"""

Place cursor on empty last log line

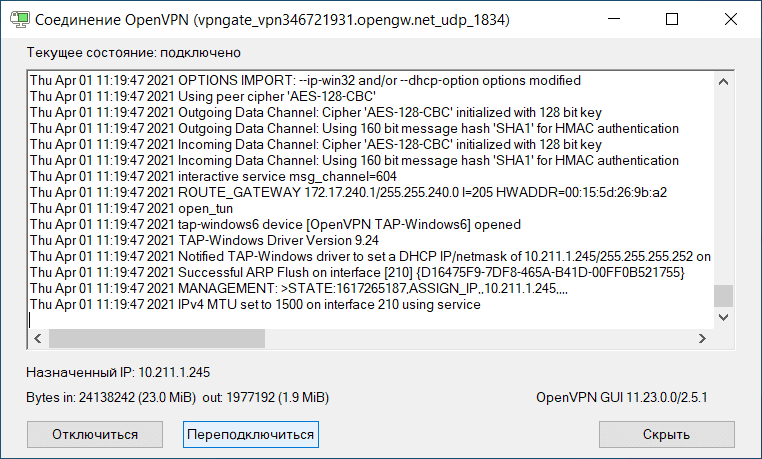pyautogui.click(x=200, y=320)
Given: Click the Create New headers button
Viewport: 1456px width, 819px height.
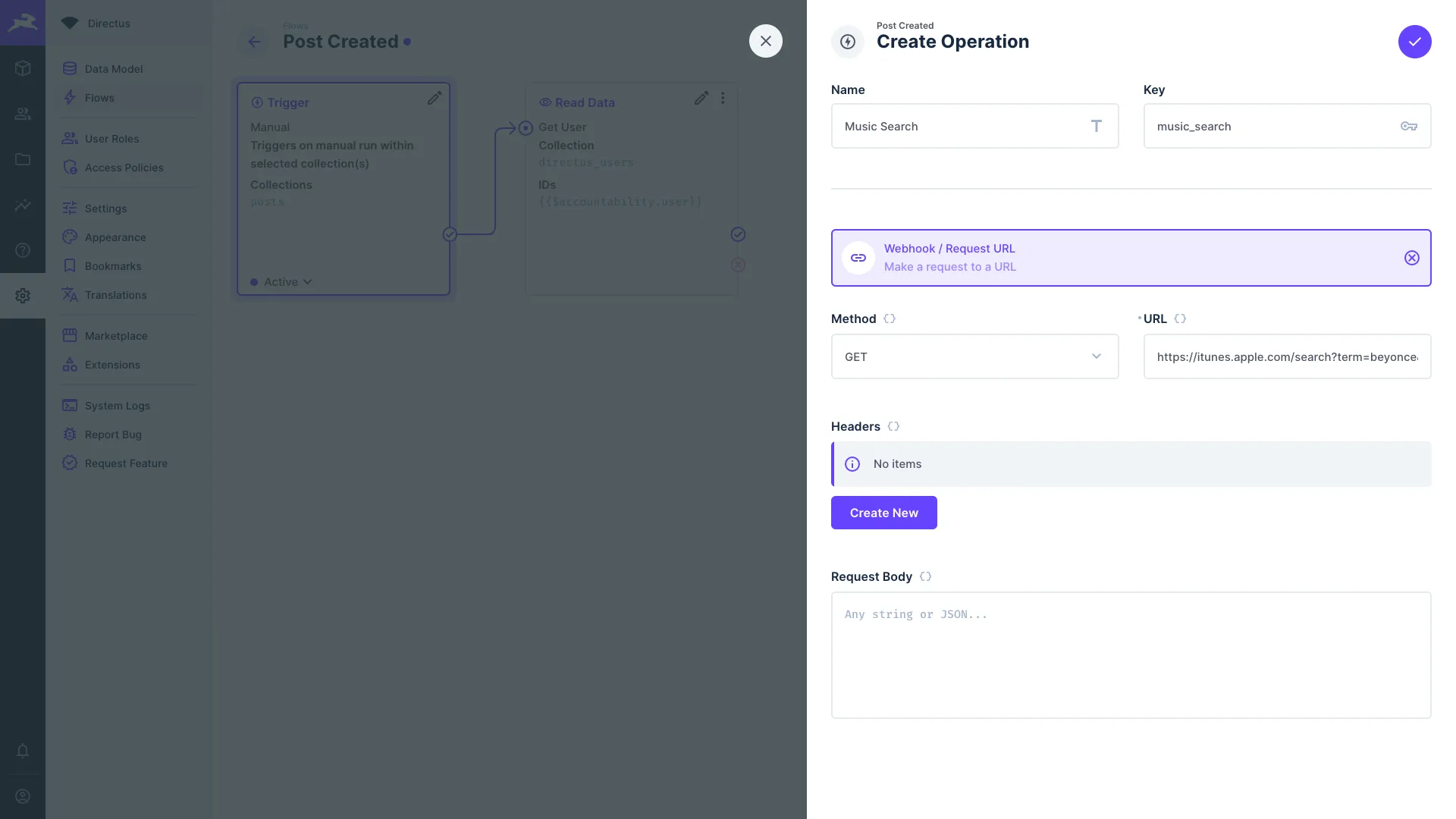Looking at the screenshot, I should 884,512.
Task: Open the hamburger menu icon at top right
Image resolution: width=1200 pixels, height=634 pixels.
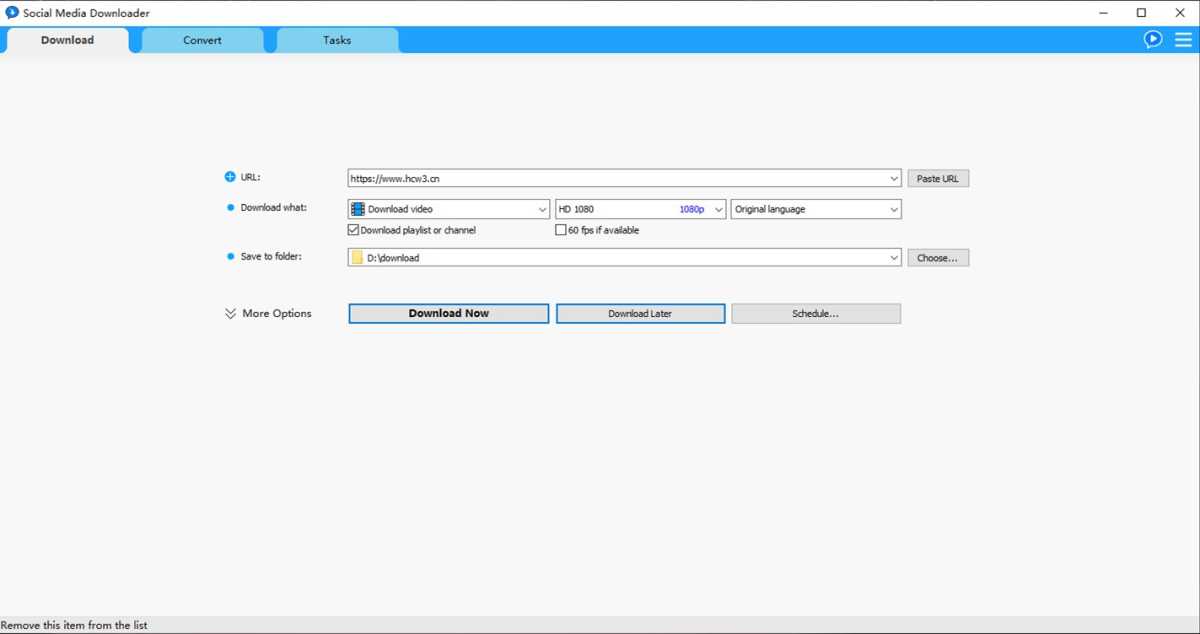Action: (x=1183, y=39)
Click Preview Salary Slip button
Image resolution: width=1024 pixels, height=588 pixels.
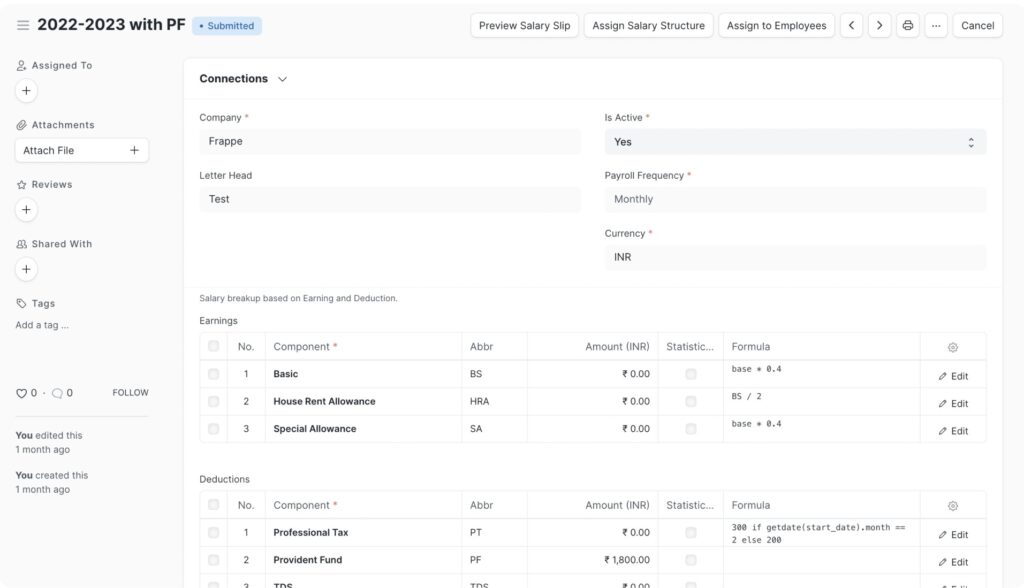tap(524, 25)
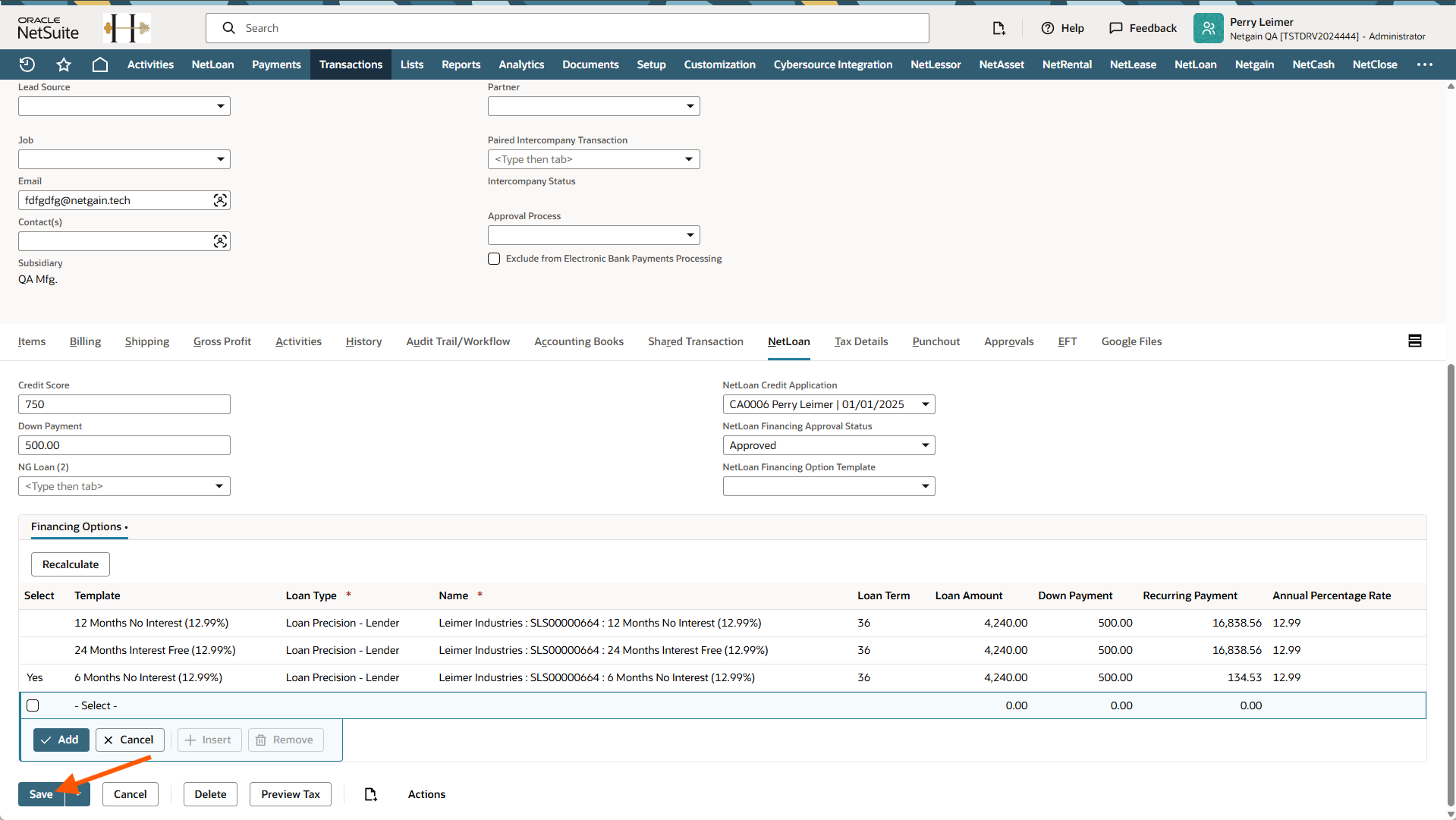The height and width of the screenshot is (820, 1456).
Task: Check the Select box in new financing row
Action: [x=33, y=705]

"""
"""

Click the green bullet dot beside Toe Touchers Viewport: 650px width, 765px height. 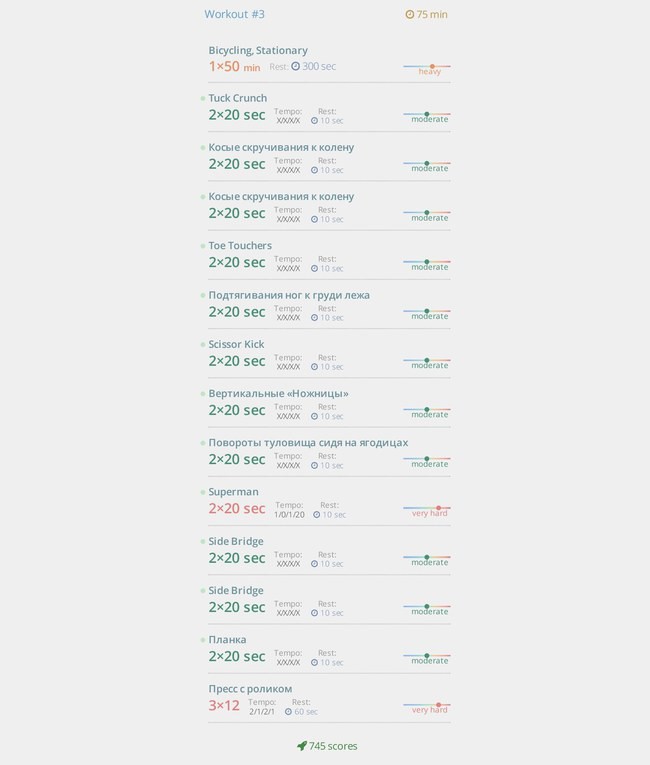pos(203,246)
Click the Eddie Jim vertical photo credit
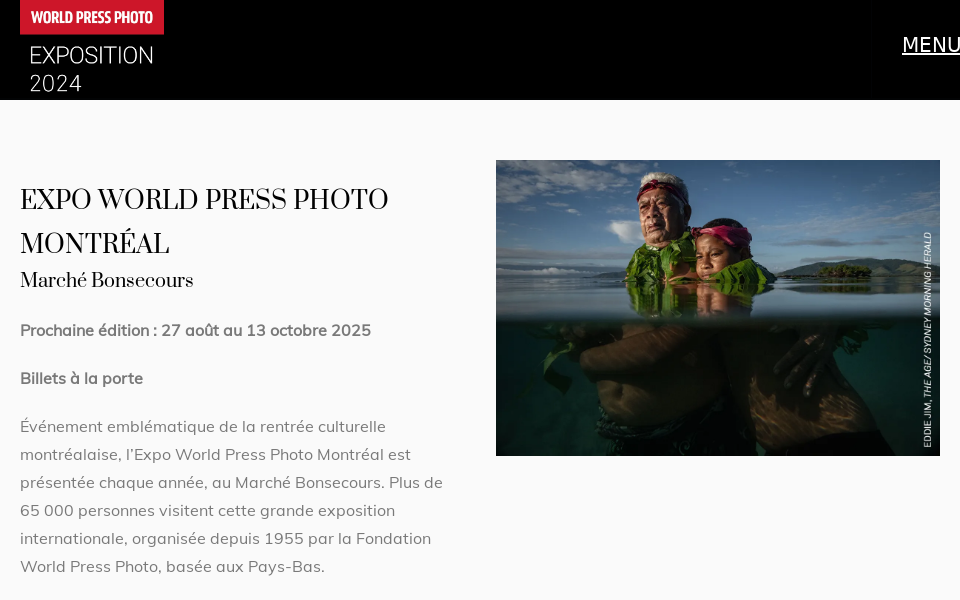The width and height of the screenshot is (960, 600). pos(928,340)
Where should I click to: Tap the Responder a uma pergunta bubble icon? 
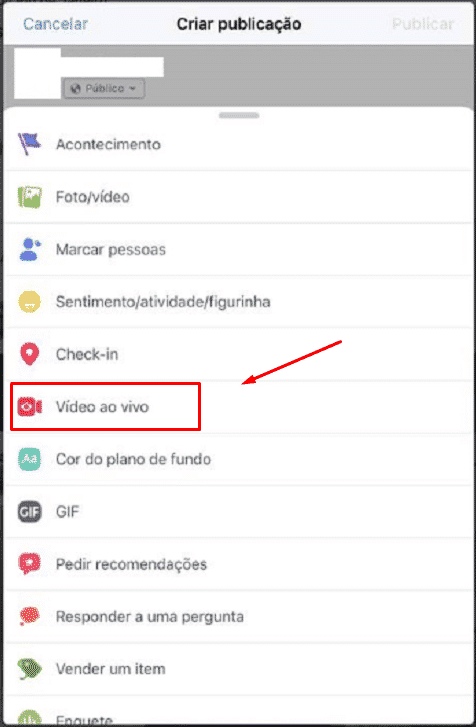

"""

• _What needs to be done_
With "button" as the string to find, copy every line of the records that holds it.

• _Written answer_
Given: Click the Create New headers button
Click Preview Salary Slip button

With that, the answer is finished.